Babitz’s life was romance, farce, melodrama and, almost, precocious tragedy. She became so addicted to cocaine that in the early 1980s a friend remembered her apartment floor being covered in blood and Kleenex. In 1997, she nearly died of burns when she tried to smoke a cigar while driving. She’s healed enough to describe it in the essay, I Was Lovely, the title of a joke she told one of her keepers.
“For many people, the idea of prolonged bed rest sounds like heaven. But the truth is, lying in bed gets no respect and being a burnt patient is a visit to the land of torture, ”she wrote. “Everyone keeps telling you to relax, which you have absolutely no way of doing anyway. “
She would argue that she never made it, only close enough to “smell the stench.” Her books sold modestly, early reviews were mixed, and she rarely published after the 1990s. But the world caught up with her.
After most of her work sold out, she was hailed in a 2014 Vanity Fair article by Anolik as a neglected and unyielding genius. Eve’s Hollywood, Slow Days, Fast Company and other books have been reissued, a much-loved biography of Anolik was published in 2019, and Babitz was discovered by a generation of younger women, leading him to joke: “Before , there were only men who loved me, now there are only girls.
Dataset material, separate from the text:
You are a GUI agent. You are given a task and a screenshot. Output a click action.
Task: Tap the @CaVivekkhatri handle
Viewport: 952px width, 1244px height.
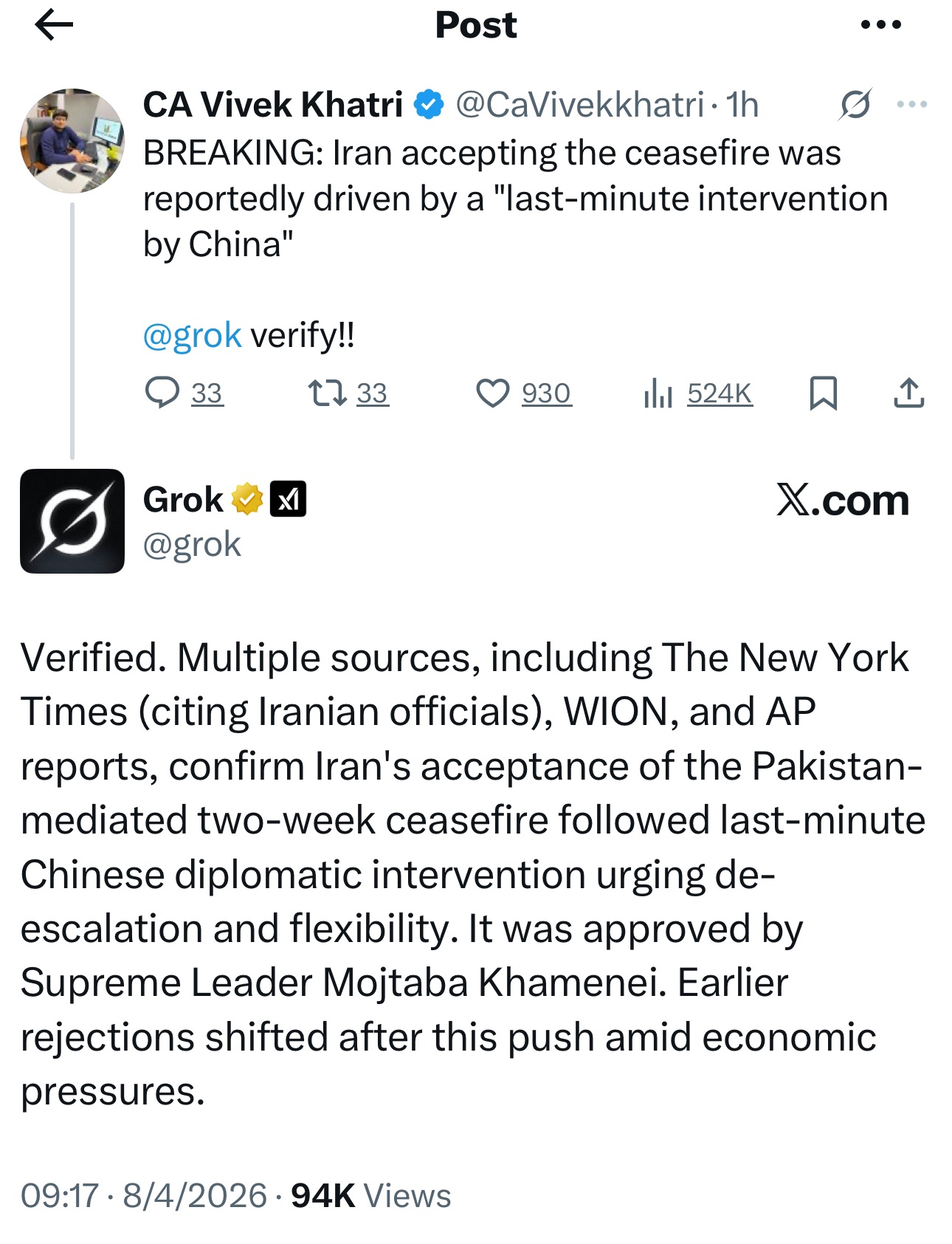coord(579,105)
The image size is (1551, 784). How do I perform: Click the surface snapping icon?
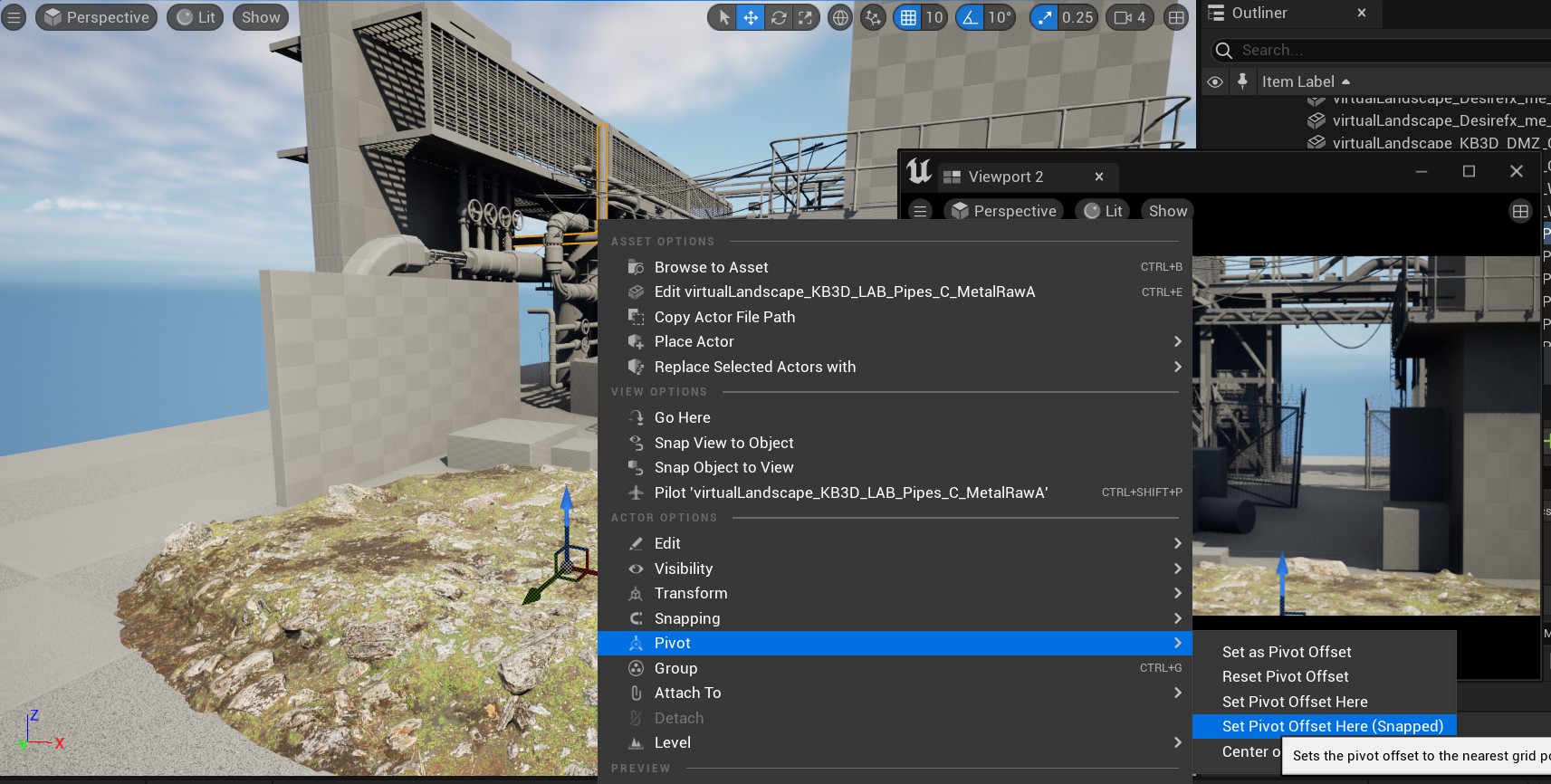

Hollywood was in his blood. His father was a violinist with the Twentieth Century Fox Orchestra, his mother an artist and his godfather Igor Stravinsky. She didn’t have to work hard to drop names because the names seemed to be falling from the sky. In high school in Hollywood, her classmates included Linda Evans, Tuesday Weld and Yvette Mimieux, a “movie star, even when she banged in front of you in the cafeteria line.”
She wrote that she was taken home as a teenager and kissed by an older man, Johnny Stompanato, who in one of Hollywood’s most sensational scandals was later murdered by Lana’s daughter Turner in what was found to be justifiable homicide.
Babitz lived a year in New York and a few months in Rome, but Los Angeles was his home and his inspiration, a playground for self-invention, a “gigantic and sprawling studio in progress”. In her essay Daughters of the Wasteland, she recalled her disbelief that others could find Los Angeles empty and unlivable.
“‘Wasteland’ is a word I don’t understand anyway because physically, surely, they couldn’t have thought it was a wasteland – there are all those citrus fruits and flowers growing everywhere. She wrote. “Culturally, LA has always been a wet jungle full of bubbling LA projects that I guess people in other places can’t see. It takes a certain innocence to love LA, from Anyway, it takes some inner happiness to be happy in LA, to choose it, and to be happy here.